══ Brano da leggere ══

I troppi no che bloccano l’Italia. Parlano Brambilla e Cianciotta


Articolo
Giulia Palocci

Da un apparato giudiziario troppo lento alle disfunzioni della pubblica amministrazione. Da un sistema di formazione in cui lo Stato investe troppo poco alla costante opposizione contro la costruzione di opere e infrastrutture. Sono questi alcuni dei principali motivi che bloccano lo sviluppo e la crescita del nostro Paese. Ne sono sicuri il presidente dell’Osservatorio nazionale sulle infrastrutture di Confassociazioni Stefano Cianciotta e il giornalista e redattore economico de Il Foglio Alberto Brambilla, autori del libro dal titolo “I no che fanno la decrescita. Per un Paese che non ha ancora rinunciato al futuro“, edito da Guerini Associati. Una versione che hanno ribadito anche in questa conversazione con il giornale online dell’Istituto per la Competitività (I-Com).

═══
══ Dati forniti ══

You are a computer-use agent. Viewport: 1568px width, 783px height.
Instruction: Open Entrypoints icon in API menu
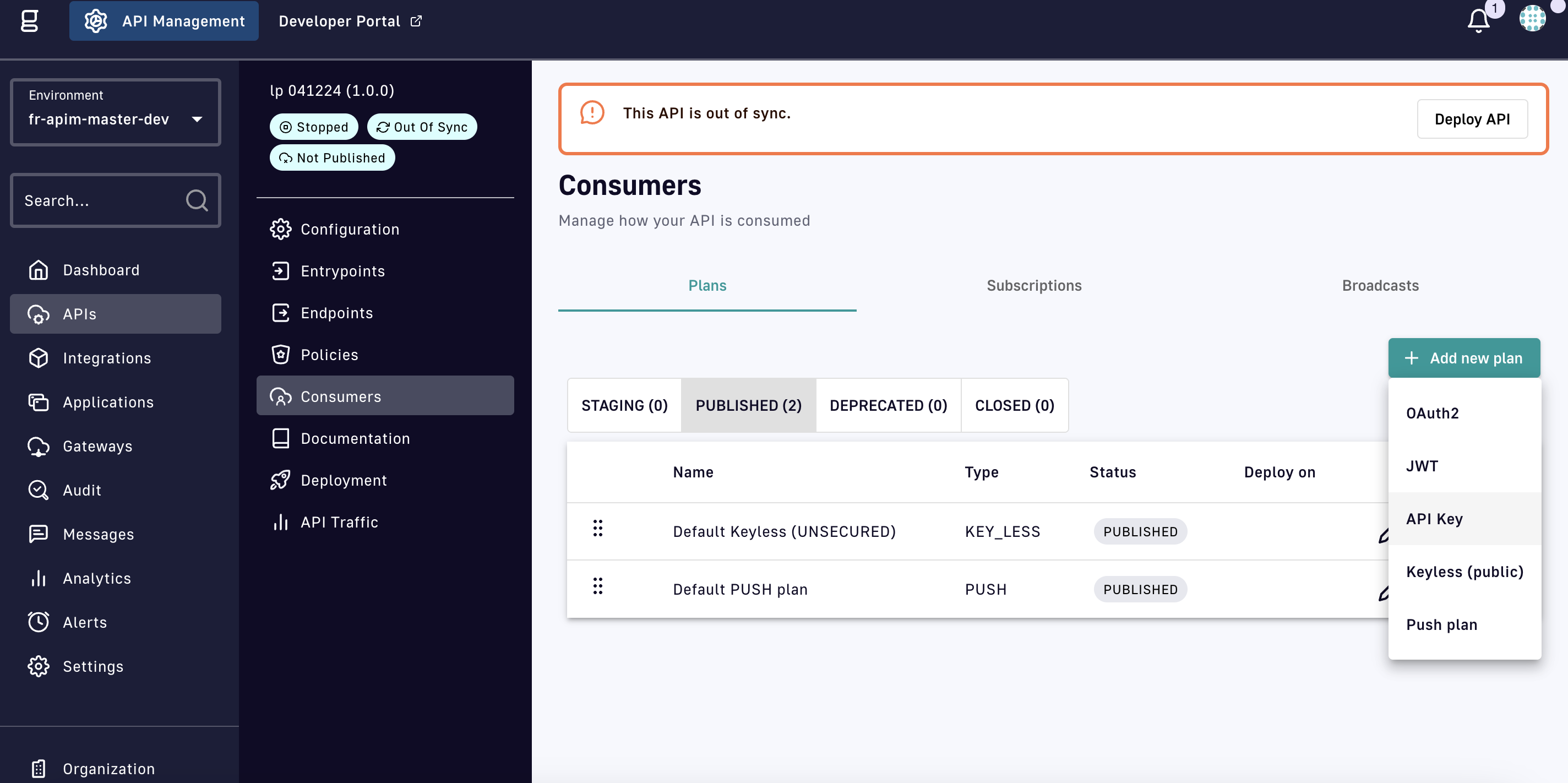(281, 271)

═══

Compito assegnato 1: Riporti il tratto del brano compreso tra "Da un apparato" e "la Competitività (I-Com).", scambiando "lento" con "farraginoso".
Compito assegnato 2: Traduca in inglese questa frase del brano: "Sono questi alcuni dei principali motivi che bloccano lo sviluppo e la crescita del nostro Paese."
I dati non hanno alcun legame con il brano.

Risultato 1:
Da un apparato giudiziario troppo farraginoso alle disfunzioni della pubblica amministrazione. Da un sistema di formazione in cui lo Stato investe troppo poco alla costante opposizione contro la costruzione di opere e infrastrutture. Sono questi alcuni dei principali motivi che bloccano lo sviluppo e la crescita del nostro Paese. Ne sono sicuri il presidente dell’Osservatorio nazionale sulle infrastrutture di Confassociazioni Stefano Cianciotta e il giornalista e redattore economico de Il Foglio Alberto Brambilla, autori del libro dal titolo “I no che fanno la decrescita. Per un Paese che non ha ancora rinunciato al futuro“, edito da Guerini Associati. Una versione che hanno ribadito anche in questa conversazione con il giornale online dell’Istituto per la Competitività (I-Com).

Risultato 2: These are some of the main reasons that are holding back the development and growth of our country.